= EXERCISE AIM =
In the listing below, find each line with the string "arrow" and report it.

[[ DATA FOR REVIEW open ]]

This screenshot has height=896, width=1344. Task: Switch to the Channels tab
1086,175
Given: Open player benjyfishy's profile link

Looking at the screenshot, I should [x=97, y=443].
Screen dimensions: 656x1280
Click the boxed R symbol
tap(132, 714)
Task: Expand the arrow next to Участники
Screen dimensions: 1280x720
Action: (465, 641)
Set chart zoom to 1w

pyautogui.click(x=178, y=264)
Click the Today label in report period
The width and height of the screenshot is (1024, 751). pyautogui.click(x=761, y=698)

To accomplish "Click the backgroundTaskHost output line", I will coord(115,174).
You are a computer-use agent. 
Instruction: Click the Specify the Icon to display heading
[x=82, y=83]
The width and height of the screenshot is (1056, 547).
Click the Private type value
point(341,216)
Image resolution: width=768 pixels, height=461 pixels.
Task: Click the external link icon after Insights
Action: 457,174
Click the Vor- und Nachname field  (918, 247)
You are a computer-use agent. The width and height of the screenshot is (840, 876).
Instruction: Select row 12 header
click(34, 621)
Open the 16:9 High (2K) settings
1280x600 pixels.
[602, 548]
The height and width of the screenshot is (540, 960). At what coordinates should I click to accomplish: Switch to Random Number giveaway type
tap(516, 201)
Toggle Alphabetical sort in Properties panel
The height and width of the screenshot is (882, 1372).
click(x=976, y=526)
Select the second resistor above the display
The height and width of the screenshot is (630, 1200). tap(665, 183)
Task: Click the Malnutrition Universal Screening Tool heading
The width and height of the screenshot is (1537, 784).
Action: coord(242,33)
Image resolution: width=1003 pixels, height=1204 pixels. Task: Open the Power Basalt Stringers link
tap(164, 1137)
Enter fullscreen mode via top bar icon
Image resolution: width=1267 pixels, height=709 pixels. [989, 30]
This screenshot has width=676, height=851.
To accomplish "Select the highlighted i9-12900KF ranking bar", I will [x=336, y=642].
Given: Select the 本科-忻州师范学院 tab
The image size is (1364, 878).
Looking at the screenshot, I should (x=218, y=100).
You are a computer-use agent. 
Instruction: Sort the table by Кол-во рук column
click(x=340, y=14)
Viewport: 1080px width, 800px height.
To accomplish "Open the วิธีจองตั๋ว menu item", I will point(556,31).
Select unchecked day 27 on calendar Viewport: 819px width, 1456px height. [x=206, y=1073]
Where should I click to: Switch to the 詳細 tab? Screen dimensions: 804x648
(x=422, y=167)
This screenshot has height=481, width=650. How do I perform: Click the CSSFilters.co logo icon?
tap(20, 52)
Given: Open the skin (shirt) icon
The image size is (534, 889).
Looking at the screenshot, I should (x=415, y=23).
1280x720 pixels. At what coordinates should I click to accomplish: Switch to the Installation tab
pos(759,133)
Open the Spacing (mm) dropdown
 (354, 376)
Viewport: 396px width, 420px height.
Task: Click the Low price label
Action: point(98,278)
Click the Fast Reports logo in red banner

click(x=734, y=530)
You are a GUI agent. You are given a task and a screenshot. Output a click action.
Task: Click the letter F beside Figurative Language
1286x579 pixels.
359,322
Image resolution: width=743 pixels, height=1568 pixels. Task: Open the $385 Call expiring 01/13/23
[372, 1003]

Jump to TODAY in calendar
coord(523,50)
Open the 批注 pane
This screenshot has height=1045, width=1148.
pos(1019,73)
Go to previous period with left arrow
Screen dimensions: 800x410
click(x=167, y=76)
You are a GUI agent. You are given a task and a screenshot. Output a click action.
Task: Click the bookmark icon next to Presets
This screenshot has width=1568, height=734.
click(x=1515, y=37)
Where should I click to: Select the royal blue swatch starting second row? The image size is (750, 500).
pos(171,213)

[[ DATA FOR REVIEW closed ]]

= EXERCISE RESULT =
Task: Expand the arrow next to Участники
Go to previous period with left arrow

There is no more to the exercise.